Hoy agreed that while the mayor is an experienced cyclist – "he rides to work each day" – he was probably not cut out for life as a racing demon.

"That would be a bit of a stretch," said the four-times Olympic gold medallist. "But he'll be there to watch."

Watching was the order of the day as Johnson and Coe, the chair of London 2012, led a gaggle of journalists, schoolchildren and volunteers across London to coo over the rapid progress of their sporting baby.

After the velodrome, the tour stopped off at the basketball arena – an enormous white tent reminiscent of a giant pile of raw meringue. As a pair of workmen patiently skimmed a corner of the arena's concrete floor, the former NBA centre John Amaechi shot hoops with a group of local youngsters and bemoaned Britain's attitude to the sport he loved.
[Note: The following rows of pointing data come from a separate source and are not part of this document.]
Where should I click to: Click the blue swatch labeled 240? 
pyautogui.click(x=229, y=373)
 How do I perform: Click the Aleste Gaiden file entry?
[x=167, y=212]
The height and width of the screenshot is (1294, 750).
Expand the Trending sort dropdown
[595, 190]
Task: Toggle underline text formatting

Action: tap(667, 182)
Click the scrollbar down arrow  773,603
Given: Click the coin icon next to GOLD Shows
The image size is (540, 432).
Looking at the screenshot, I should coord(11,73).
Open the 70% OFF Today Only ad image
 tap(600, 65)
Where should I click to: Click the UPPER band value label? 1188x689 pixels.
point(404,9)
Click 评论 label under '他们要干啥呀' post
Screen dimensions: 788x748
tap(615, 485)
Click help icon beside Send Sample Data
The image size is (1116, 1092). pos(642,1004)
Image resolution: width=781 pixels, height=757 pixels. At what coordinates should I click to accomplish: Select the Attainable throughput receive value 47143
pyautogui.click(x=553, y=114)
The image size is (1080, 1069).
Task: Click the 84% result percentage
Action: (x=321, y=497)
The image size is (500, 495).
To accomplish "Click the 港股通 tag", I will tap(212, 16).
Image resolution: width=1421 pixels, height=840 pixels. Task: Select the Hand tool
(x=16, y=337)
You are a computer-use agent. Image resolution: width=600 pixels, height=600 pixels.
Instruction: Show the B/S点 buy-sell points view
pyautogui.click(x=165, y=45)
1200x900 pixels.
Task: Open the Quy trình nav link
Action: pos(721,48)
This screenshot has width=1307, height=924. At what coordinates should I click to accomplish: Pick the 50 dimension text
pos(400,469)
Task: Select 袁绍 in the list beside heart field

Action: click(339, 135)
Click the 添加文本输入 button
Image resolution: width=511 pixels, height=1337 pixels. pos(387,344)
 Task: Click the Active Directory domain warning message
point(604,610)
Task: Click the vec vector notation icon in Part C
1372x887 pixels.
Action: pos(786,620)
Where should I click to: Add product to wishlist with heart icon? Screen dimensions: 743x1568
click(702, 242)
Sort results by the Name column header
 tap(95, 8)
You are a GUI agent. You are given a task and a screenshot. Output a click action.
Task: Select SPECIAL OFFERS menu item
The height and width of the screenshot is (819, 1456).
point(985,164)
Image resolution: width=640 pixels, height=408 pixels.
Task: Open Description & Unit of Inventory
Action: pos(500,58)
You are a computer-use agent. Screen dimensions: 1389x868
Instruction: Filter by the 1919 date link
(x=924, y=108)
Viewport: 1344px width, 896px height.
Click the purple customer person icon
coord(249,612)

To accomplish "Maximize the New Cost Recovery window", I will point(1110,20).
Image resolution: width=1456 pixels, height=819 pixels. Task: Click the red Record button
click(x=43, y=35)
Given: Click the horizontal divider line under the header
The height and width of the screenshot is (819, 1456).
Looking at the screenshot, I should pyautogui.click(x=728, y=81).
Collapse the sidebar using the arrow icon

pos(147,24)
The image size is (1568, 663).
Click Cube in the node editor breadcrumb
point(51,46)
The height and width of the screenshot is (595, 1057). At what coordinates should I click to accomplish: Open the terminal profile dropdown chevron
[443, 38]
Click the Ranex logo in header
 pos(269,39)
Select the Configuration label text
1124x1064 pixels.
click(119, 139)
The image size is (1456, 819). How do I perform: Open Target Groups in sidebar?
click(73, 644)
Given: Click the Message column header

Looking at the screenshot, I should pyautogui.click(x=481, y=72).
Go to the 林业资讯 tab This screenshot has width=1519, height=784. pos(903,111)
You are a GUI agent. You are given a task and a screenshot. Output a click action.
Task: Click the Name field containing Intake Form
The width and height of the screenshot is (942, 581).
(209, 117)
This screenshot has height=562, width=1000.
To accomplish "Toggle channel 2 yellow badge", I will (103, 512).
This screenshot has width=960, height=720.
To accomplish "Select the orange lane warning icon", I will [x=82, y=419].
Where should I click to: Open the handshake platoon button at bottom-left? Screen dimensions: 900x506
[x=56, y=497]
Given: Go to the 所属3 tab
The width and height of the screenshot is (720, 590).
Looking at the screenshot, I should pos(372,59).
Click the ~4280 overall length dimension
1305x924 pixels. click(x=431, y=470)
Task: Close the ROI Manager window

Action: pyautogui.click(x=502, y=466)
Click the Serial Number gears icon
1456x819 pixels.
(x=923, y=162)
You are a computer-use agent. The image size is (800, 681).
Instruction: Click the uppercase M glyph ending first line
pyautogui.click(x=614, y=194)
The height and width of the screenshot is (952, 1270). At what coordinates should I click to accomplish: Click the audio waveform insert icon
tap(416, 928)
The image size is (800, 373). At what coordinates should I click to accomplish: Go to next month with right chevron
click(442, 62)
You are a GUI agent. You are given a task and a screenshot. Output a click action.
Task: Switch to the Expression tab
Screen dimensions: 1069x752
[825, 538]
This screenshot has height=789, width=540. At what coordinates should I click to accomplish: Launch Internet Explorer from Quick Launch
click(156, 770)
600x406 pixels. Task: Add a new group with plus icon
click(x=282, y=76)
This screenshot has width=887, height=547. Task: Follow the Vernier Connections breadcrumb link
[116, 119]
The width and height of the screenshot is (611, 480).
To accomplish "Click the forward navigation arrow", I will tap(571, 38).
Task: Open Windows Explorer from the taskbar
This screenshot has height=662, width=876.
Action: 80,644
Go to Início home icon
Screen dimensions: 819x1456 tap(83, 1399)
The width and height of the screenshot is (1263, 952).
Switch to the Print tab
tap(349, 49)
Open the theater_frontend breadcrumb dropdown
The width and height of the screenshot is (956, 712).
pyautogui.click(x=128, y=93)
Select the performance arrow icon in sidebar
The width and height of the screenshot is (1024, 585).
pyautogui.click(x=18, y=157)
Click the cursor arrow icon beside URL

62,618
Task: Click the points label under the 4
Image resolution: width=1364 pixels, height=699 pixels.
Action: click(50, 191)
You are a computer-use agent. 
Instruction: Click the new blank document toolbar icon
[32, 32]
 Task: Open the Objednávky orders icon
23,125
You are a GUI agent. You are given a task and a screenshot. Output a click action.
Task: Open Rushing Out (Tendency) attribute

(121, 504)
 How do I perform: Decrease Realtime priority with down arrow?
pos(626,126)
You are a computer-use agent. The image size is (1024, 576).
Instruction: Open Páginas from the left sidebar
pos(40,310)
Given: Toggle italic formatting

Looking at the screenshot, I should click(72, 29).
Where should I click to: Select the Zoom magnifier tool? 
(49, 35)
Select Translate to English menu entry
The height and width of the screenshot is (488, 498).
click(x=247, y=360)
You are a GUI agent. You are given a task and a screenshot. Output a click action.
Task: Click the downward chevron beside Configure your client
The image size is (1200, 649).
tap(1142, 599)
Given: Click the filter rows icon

"We lack the infrastructure," he said. "I came here on the Tube and I could have grabbed five kids off the Tube with the right physical attributes for the game."

Still, he mused, London 2012 would provide an excellent recruitment opportunity. He gestured around the interior of the meringue and its red-earth floor. "This place will be packed."

Across the river Lea – which, plans permitting, will boast a floating and double-sided giant TV screen to allow spectators to follow the action in the Olympic Park's landscaped gardens – lay the enormous melting surfboard roof of the aquatics centre, designed by the architect Zaha Hadid. And, over another bridge, rising from the landscape of cranes and mountains of earth in the constant drone of drills, diggers and cutters, lay the Games' centrepiece: the £537m main stadium.

Inside the palace of neatly-set concrete and fresh plastic seating, a race even more epic than the mayor versus the Bran Flake Man was about to begin.

Lolling around the blocks of a specially laid 100 metres track was another Johnson – Michael – and a handful of much younger sprinters drawn from the five host London boroughs.

After a lot of fidgeting and delays that the organisers of London 2012 would do well not to repeat, a cheer rose above the whine of helicopters and angle grinders, and the race began.

Beneath a humid grey sky, the retired runner – the winner of four Olympic gold medals and eight times a World Championships victor – was soundly thrashed by his young rivals.

Only a cynic would suggest that the 42-year-old threw the race in a fit of un-Olympian magnanimity to give his co‑competitors a taste of athletic glory.

If the gleeful shrieks of the young runners and the characteristic optimism of the mayor are indicators of things to come, then London will thrill and delight athletes and spectators alike in two years' time — not that organisers are taking anything for granted.

As he drowned out the bilingual PA system in St Pancras station in the morning, urging people to delay their trips under the Channel and listen instead to his Olympic tidings, Boris Johnson conceded that things were going "fantastically well".

So well, in fact, reflected the mayor, that "the smart thing for us to do would be to hold a snap Olympics and catch our sporting rivals out".

Coe shook his head in playful exasperation and his eyes performed laps around their sockets.